ブログでは、かぶ1000さんの保有銘柄の状況や取引内容が公開されており、アセットバリュー投資における投資判断や売買のタイミングなどを学ぶ上でとても参
考になります。

(3)みきまるの優待バリュー株日誌

みきまるの優待バリュー株日誌

『みきまるの優待バリュー株日誌』は、みきまるさんが運営する株式投資ブログです。

みきまるさんは、株価が割安で、株主優待を実施している銘柄(優待バリュー株)に投資し、しっかりと利益をあげている個人投資家です。

ブログでは、有名投資家の投資手法や、みきまるさん自身が実践している「優待バリュー株投資」について紹介されています。

この「優待バリュー株投資」は優待目的での長期保有株主が多い優待株と、株価が割安なバリュー株という2つの特徴を持つ銘柄に投資する投資手法です。

株価が下がりにくい、中・長期的に値上がりが期待できる、株主優待という楽しみもあるため、なるべくリスクを抑えながら、気持ちにゆとりを持って株式投資を楽しみたい方にはぴったりの投資手法だと言えます。

5、2018年 バリュー株のゆくえは?

2017年は「アベノミクス」「トランプ相場」など1年に渡って世界的な株価上昇が続き、日経平均は約2割も上昇しました。

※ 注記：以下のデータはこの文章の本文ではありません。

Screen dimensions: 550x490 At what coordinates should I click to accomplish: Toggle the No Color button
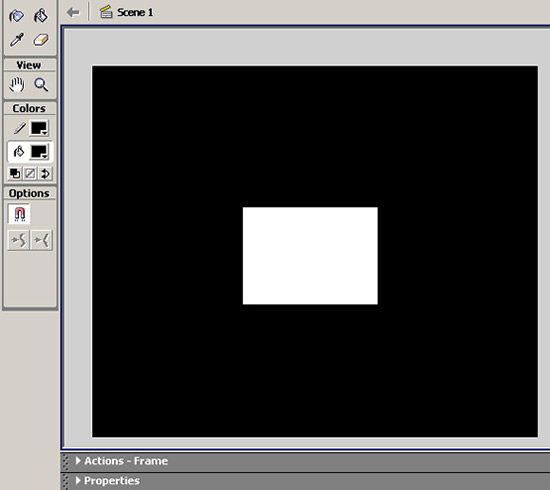[x=30, y=173]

すでに株価の上昇している銘柄も多く、割高感から下落のリスクも高くなっています。

また利益を確定した資金も、割高な銘柄が増えたことで、次なる投資先が見つかりにくくなりつつあります。

このような相場状況の中で、バリュー株はその魅力をより増してくると言えます。

投資資金の行き場がなくなってくると、今まで見向きもされず放置されていたバリュー株に注目が集まる可能性が高まるからです。

また株価が割安なバリュー株は、株価が下落リスクも相対的に小さいという安心感もあります。

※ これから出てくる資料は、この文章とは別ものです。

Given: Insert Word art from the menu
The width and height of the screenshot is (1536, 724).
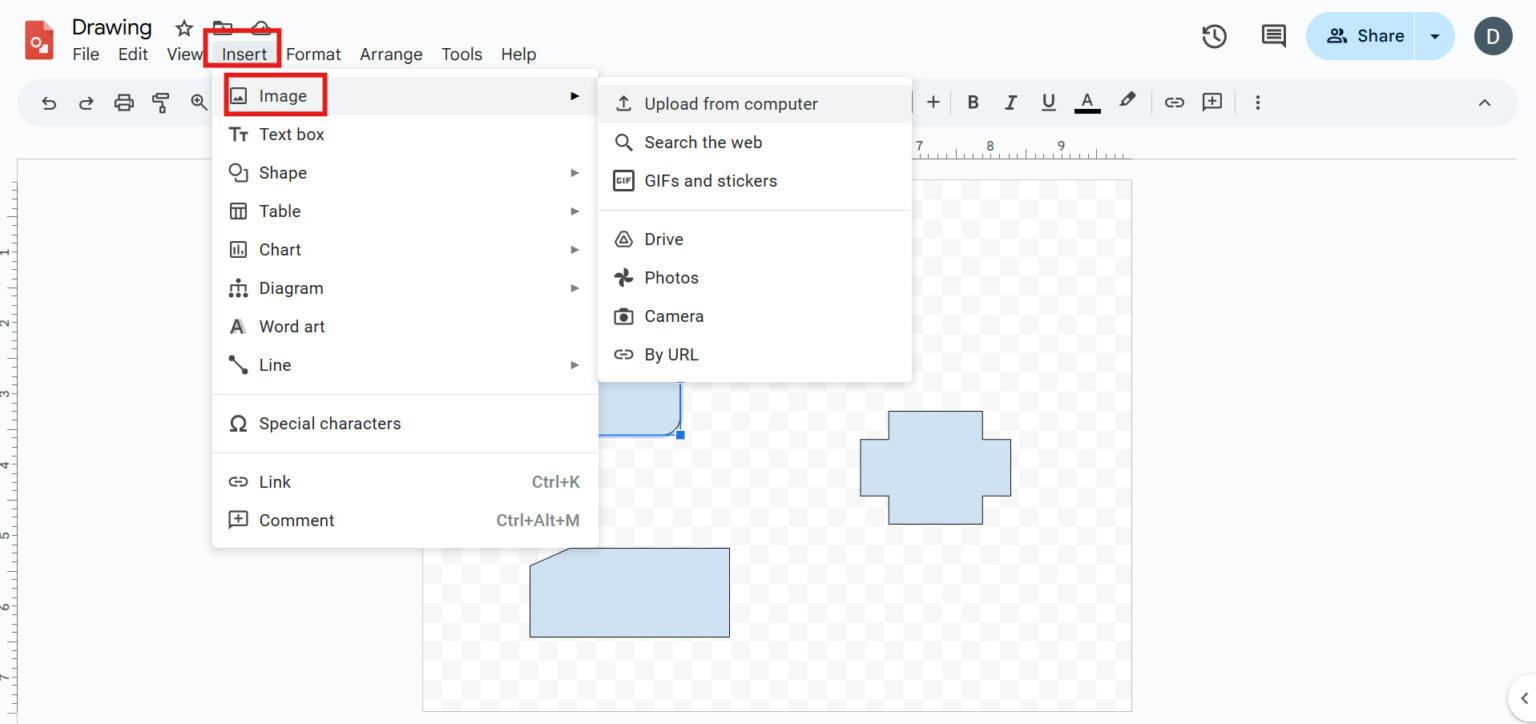Looking at the screenshot, I should point(291,326).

そのような点からも、2018年はバリュー株投資がその真価を発揮する年となることを予想しています。

まとめ

いかがでしたでしょうか。

バリュー株投資は、本来よりも割安な株を買って利益を得るという、株式投資の基本ともいえる投資手法です。

バリュー株であるかの判断には、PERやPBRなどの指標のほか、企業の業績や将来性、財務状態などの総合的な視点から企業の本来の価値を見極めることが最も重要なポイントとなります。

企業本来の価値を見極めてバリュー株を購入できれば、利益が出るまでには時間はかかるものの、低リスクで利益をあげることができるのです。

相場の動きなどに一喜一憂するのではなく、しっかりと腰を据えた投資で確実に利益を出して行きたい方には、バリュー株投資は最良の投資手法と言えるでしょう。